Most cases of metatarsus adductus also resolve without treatment by age 1. However, when the foot stays firmly in the abnormal position (i.e., the doctor has trouble moving the foot into normal position), treatment is recommended. The doctor most likely recommends special shoes or manipulation and casting, usually between 6 and 9 months of age.

What causes clubfoot and other foot defects?
The exact causes of clubfoot are not known. In the past, doctors thought that the baby’s feet were twisted or cramped because of the way the baby lay in its mother’s womb. This is true of some foot abnormalities that correct themselves after birth (including calcaneovalgus and mild metatarsus adductus).
Scientists now believe that both genetic and environmental factors contribute to clubfoot. Environmental factors may include infection, drugs, cigarette smoking or other exposures in the uterine or outside environment. One study found that women with a family history of clubfoot who smoked cigarettes during pregnancy had a 20-fold increased risk of having an affected baby. Clubfoot appears to develop by the second trimester of pregnancy.

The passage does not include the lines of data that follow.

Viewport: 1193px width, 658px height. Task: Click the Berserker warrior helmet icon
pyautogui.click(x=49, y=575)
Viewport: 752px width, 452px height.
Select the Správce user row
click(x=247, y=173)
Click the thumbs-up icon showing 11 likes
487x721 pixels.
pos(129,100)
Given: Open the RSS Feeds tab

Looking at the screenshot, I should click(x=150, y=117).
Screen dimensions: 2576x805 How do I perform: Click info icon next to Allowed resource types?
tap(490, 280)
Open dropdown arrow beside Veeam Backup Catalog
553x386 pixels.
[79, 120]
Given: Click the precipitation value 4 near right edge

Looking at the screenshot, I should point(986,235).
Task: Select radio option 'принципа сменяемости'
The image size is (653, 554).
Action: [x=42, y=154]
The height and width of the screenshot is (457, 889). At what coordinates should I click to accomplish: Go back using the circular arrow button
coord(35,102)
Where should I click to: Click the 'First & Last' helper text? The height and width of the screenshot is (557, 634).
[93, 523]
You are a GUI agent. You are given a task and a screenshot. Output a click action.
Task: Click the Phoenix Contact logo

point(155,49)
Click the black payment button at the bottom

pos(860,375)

Although most children with clubfoot have no other birth defects, occasionally other defects do occur. In a minority of cases, clubfoot occurs as part of a syndrome which includes a number of birth defects. Children with spina bifida (open spine) sometimes have a form of clubfoot. This is caused by damaged spinal nerves that affect the legs. In other cases, feet that are normal at birth may become twisted as a result of muscle or nerve diseases. 

Can clubfoot be prevented?
There is no way to prevent clubfoot at this time. However, women should refrain from smoking, which may reduce their risk of having an affected baby, especially if they have a family history of clubfoot. (Smoking also increases the risk of having a low-birthweight or premature baby, as well as other pregnancy complications.)
Genetic counseling can help parents understand the odds with each pregnancy for having a child with clubfoot. Generally, if a child has an isolated clubfoot (no other birth defects present), the recurrence risk in another pregnancy is low (about 5 percent).